帯とけの古典文芸

和歌を中心とした日本の古典文芸の清よげな姿と心におかしきところを紐解く。深い心があれば自ずからとける。

帯とけの「古今和歌集」 巻第一 春歌上(51)山桜わが見にくれば春がすみ

2016-10-21 19:08:49 | 古典

             


                         帯とけの「古今和歌集」

                ――秘伝となって埋もれた和歌の妖艶なる奥義――


 「古今和歌集」の歌を、原点に帰って、紀貫之、藤原公任、清少納言、藤原俊成に歌論と言語観を学んで聞き直せば、歌の「清げな姿」だけではなく、隠れていた「心におかしきところ」が顕れる。
それは、普通の言葉では述べ難いエロス(性愛・生の本能)である。今の人々にも、歌から直接心に伝わるように、貫之のいう「言の心」と俊成の言う「歌言葉の戯れ」の意味を紐解く。

 

「古今和歌集」巻第一 春歌上51

 

(題しらず)                        (よみ人しらず)

山さくらわがみにくればはるがすみ 峰にもおにもたちかくしつゝ

(山桜、わたしが見に来れば、春霞、峰にも尾根にも立ち、いつも・隠すのよ……山ばのおとこ端、わたしが見に繰れば、春が済み・張るが済み、有頂天も、お根も、絶ち、隠し・斯くし、いつも・筒)

 

 

歌言葉の「言の心」を心得て、戯れの意味も知る

「山桜…山の桜…山ばのおとこ端」「桜…木の花の言の心は男」「見…見物…覯…媾…まぐあい」「くれば…来れば…繰れば…繰り返せば」「春霞…はるがすみ…春が済み…春情・張るが済み」「峰…頂上…有頂天・この世での快楽の頂点」「お…を…尾根…男…おとこ」「たち…(霞が)立ち…(有頂天を)絶ち」「かくし…隠し…失せて…斯くし…このようにして」「つつ…反復・継続を表す…いつもいつも…筒…おとこはただの筒となってしまう」

 

山桜、われが見に来れば、春霞が山の峰にも尾根にも立ちこめて、隠す、いつも。――歌の清げな姿。

山ばのおとこ端、わたしが見に繰れば、貴身は・張るが済み、絶頂でも尾根でも、絶ち、身を隠す、いつも筒ね。――心におかしきところ。

 

女の歌として聞いた。

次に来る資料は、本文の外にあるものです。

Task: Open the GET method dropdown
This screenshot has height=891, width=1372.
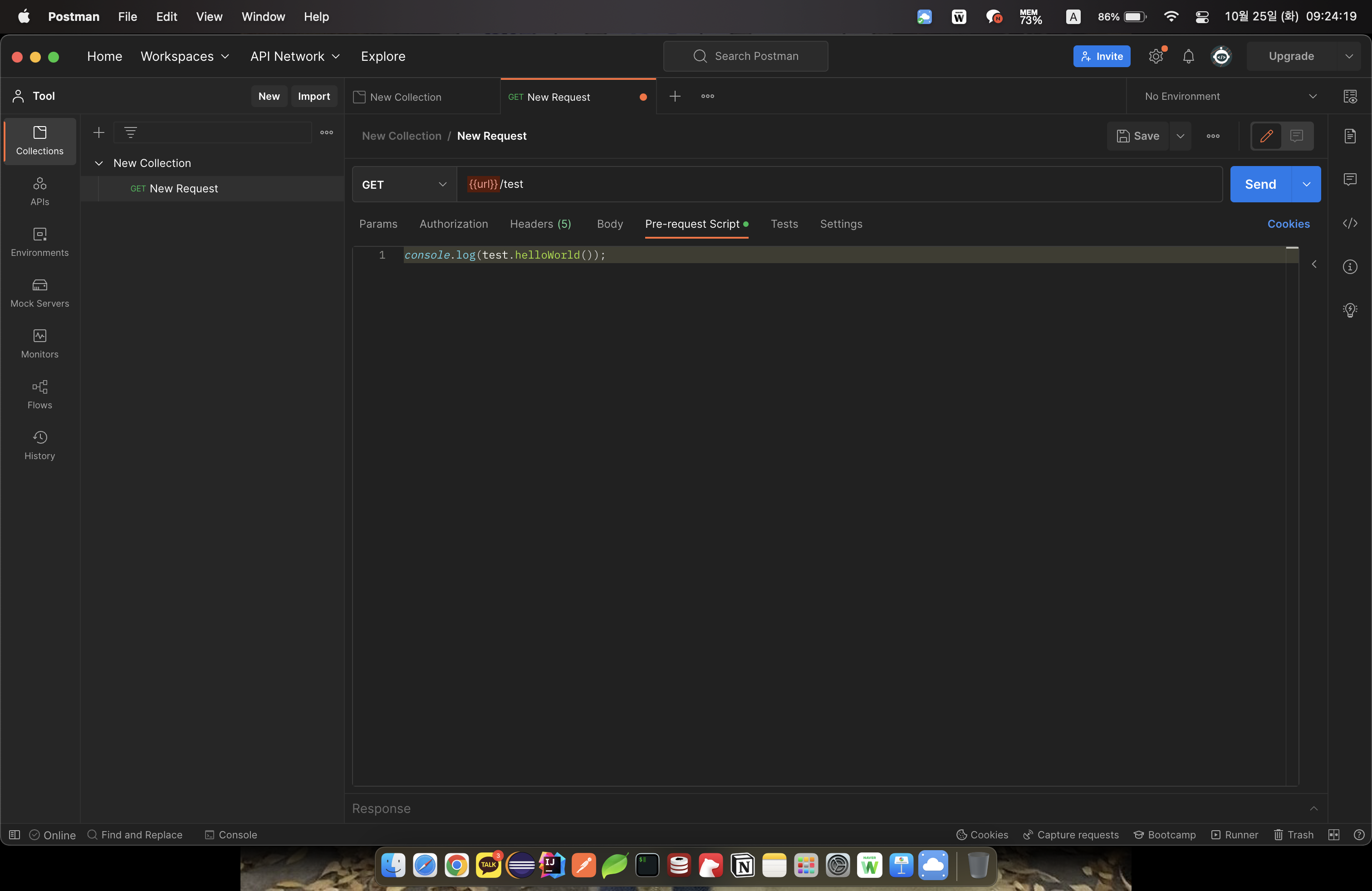Action: point(404,185)
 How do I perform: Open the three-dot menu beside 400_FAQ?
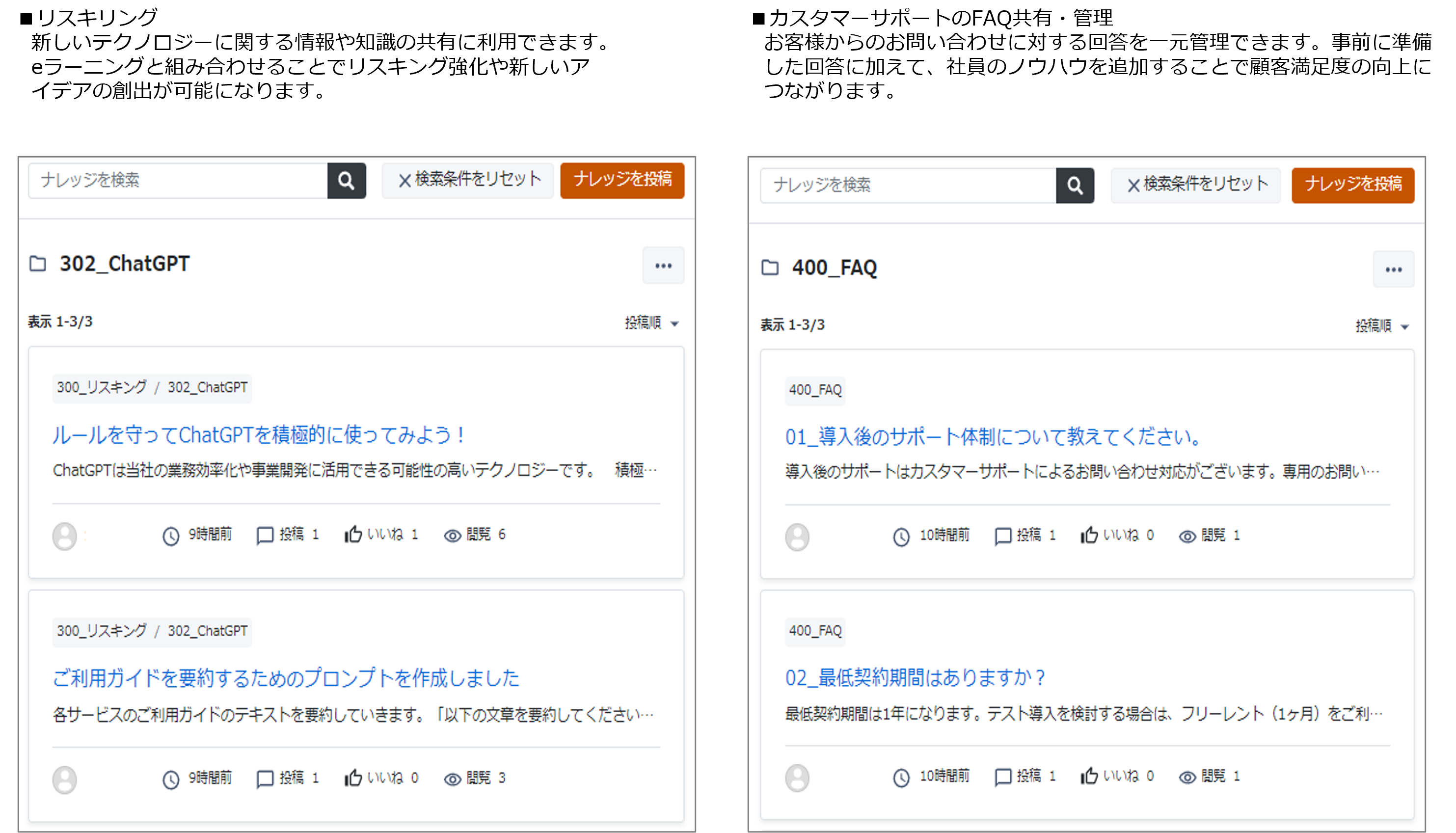tap(1393, 269)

絶ち失せてしまうおとこに対する、おんなの恨みごとである。貫之の歌(49)のとおり、おとこは、散り果てることを倣わない方がいい。しかい、これはおとこの性(さが)なので、どうしょうもない。女は、このような歌々を通じて、おとこなんて、はかなく哀れな物だと、知っておいた方がいい。「人間の倫理を教化し、夫婦あい和すに、和歌ほど宜しきものはない」。真名序には次のように記されてある。「化人倫、和夫婦、莫宣於和歌」。